[Raw records]
^^^^^^^^^^^^^^^^

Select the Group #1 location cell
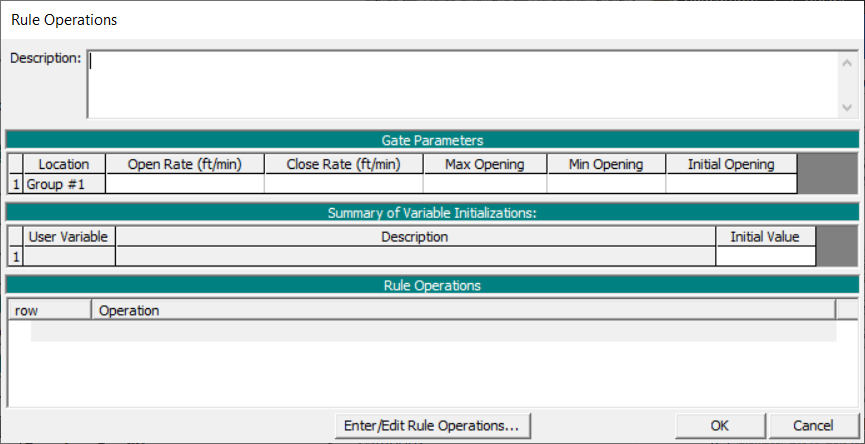This screenshot has height=444, width=865. coord(64,184)
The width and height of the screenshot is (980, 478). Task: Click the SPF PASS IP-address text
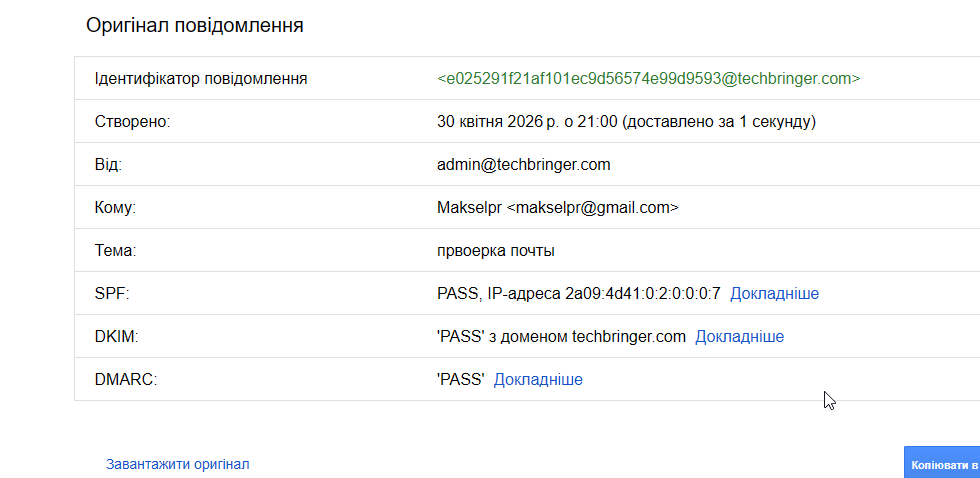pos(579,293)
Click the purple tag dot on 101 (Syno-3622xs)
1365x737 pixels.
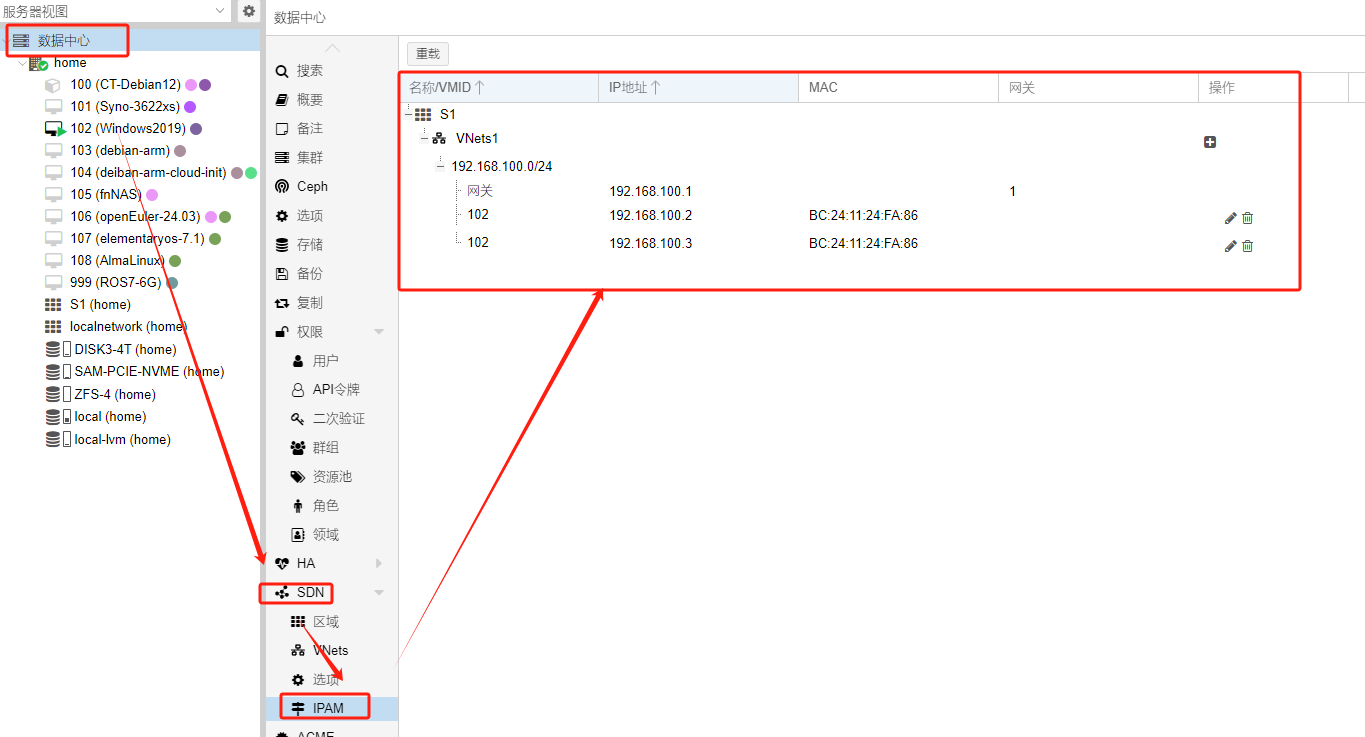(190, 107)
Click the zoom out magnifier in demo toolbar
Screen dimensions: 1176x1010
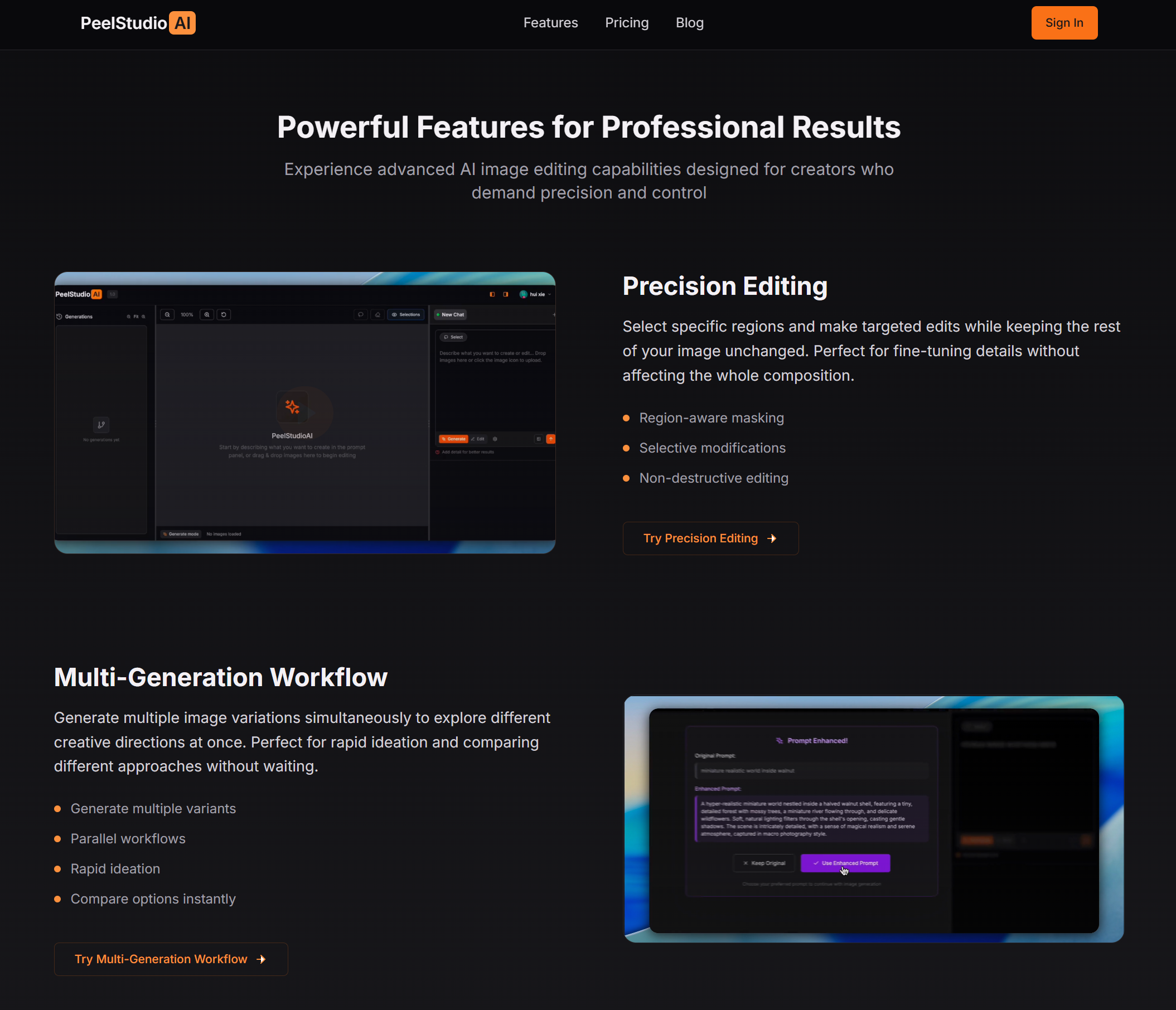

^^^^^^^^^^^^^^^^

**WORK TO DO:**
List every line of the entries above that contains the string "Click". Capitalization counts.

**ANSWER IN FULL:**
The width and height of the screenshot is (980, 478). Task: Click the SPF PASS IP-address text
Click the purple tag dot on 101 (Syno-3622xs)
Click the zoom out magnifier in demo toolbar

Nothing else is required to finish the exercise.